** Start of DOCUMENT SECTION **
Reid: How did you get to be a research expert?

Spieler: As a reporter, I became a Badger, would not let go until I had all the facts. This skill led to my working with various newspapers and finally a global company as an analyst where I became the Research Director. I left to write a book involving the FBI and police records. This book is in universities as an example of good research; on how to do solid work.

Reid: What is the most exciting experience you’ve had as writer?

Spieler: Creative non-fiction! I wrote a factual story into a novel, Capote style. Very difficult. I began by taking creative writing classes. “You can make up nothing!” my agent told me. “A story has a lot more power when it’s true.

Reid: What do you see in the future for research, the trends?

Spieler: People are taking control of their writing, which is terrific but which also means they are not going through the rigor of the editorial process, of a publisher checking facts. It’s your job to be that editor. Growth of the self-publication industry offers great opportunity, but writers need to be even more careful. You can be lazy but, a well-researched book shows respect for your audience.
** End of DOCUMENT SECTION **
TASKS FOR THIS EXERCISE >>
- a) List every question that Reid asks in the interview with Spieler.
- b) In the interview with Spieler, what position did Spieler reach at the global company?
- c) Write a continuation of the interview with Spieler, starting right after its final sentence.
** Start of RAW DATA **
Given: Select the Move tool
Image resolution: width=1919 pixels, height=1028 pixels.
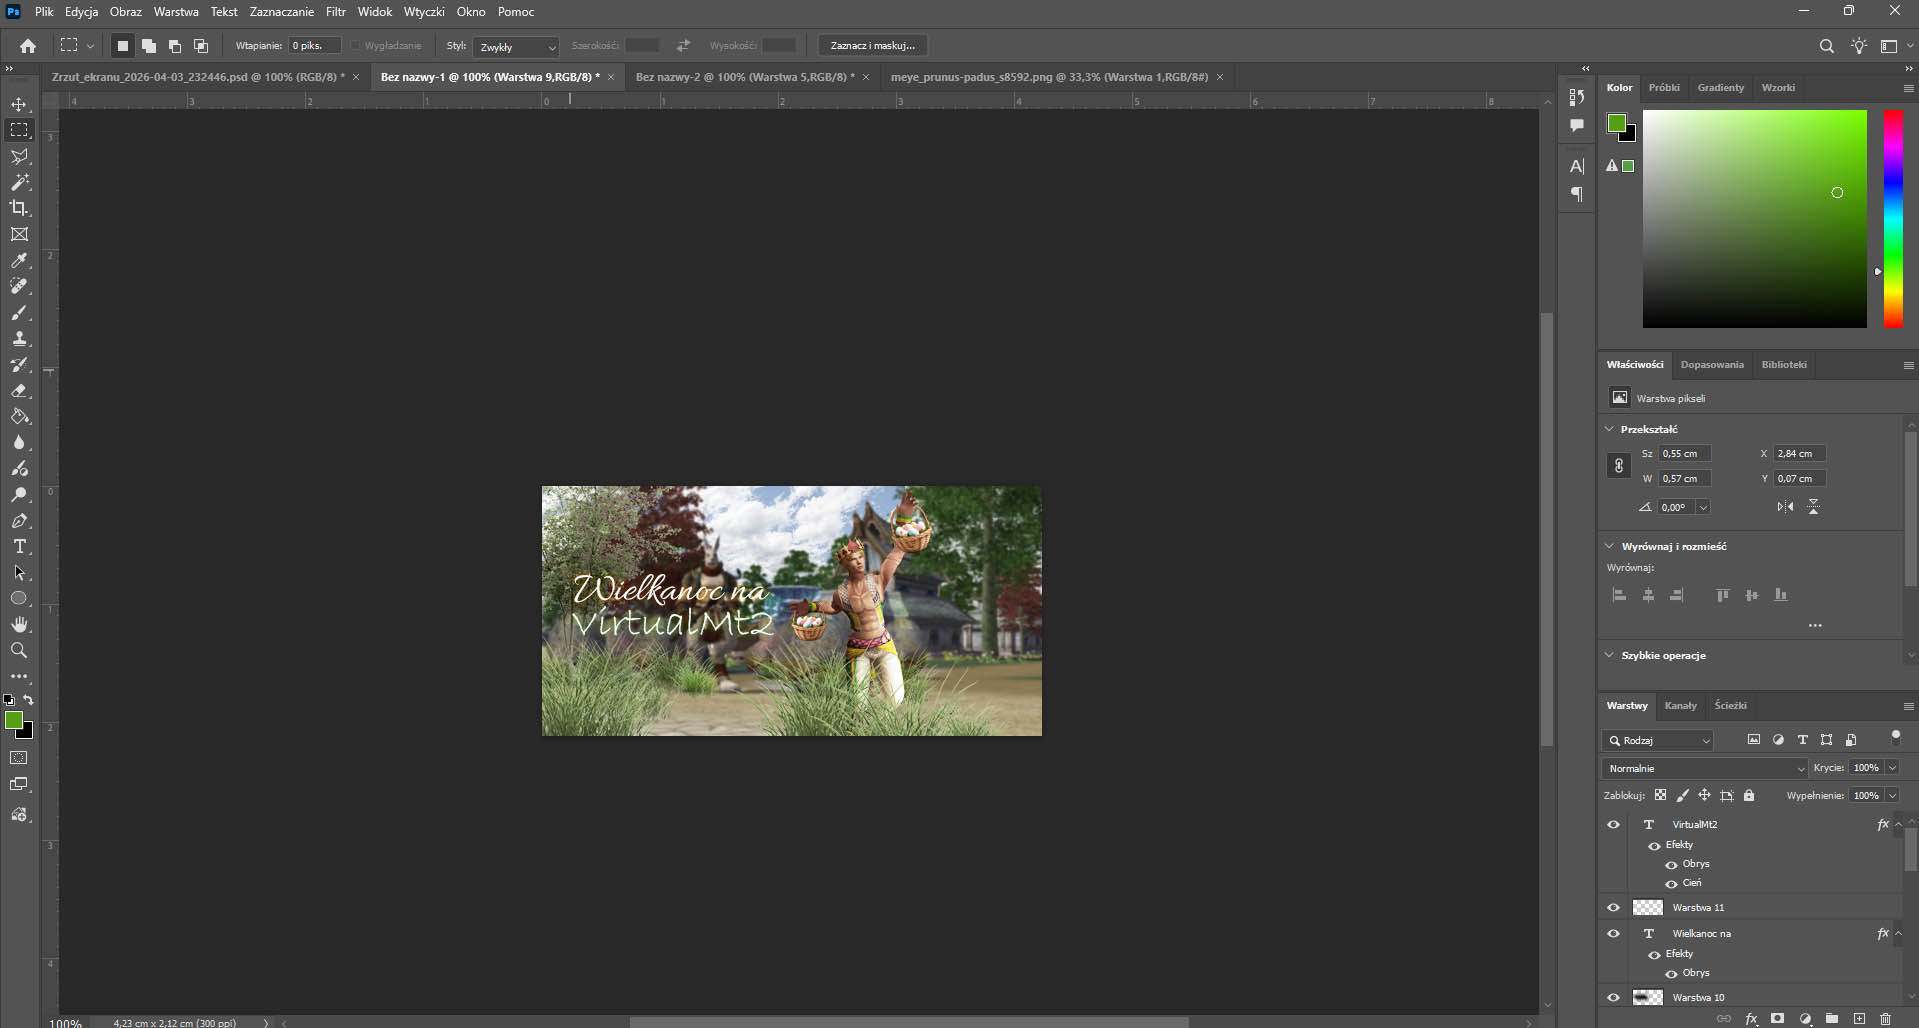Looking at the screenshot, I should click(x=19, y=104).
** End of RAW DATA **
RESULTS >>
- a)
1. How did you get to be a research expert?
2. What is the most exciting experience you’ve had as writer?
3. What do you see in the future for research, the trends?

- b) Spieler became the Research Director.

- c)
Reid: There’s a rumor out there that research is a dry subject?

Spieler: No! It’s a game! Everybody likes a good mystery. It’s shocking what you can find out!  The more you find, the more you realize, wow, I never thought about that in this way before. It expands your mind and, consequently, your story. 

Geri Spieler will be giving a session at the Redwood Writers April 28 Conference in Santa Rosa, California:  Facts for Fiction Writers−Research Secrets Everyone Should Know.

                             http://redwoodwriters.org/conference/                           

Geri Spieler – Bio
Geri Spieler is a journalist and investigative reporter. Her specialty is to take the buzz on the streets and turn it into investigative stories that are not being covered anywhere else.

She has reported for such publications as the Los Angeles Times, San Francisco Chronicle, and Forbes. She was the founder and editor of Electronic Commerce News, a technology journal published by Phillips Business Information, which led to an eight-year assignment as a Research Director and Analyst for the Gartner Group, an international technology advising company. Geri is also a book reviewer for the New York Journal of Books, an official blogger for the Huffington Post, a member of National Book Critics Circle, member of the Internet Society, author with Red Room and a senior writer with Ezine Magazine.

 In her capacity as a reporter, she met and corresponded with the would-be assassin Sara Jane Moore. Palgrave Macmillan published her four time award-winning book, Taking Aim at the President: The Remarkable Story of the Woman who Shot Gerald Ford, Jan. 2009. Sundance Film director Robinson Devore is making a documentary film about Sara Jane Moore's life.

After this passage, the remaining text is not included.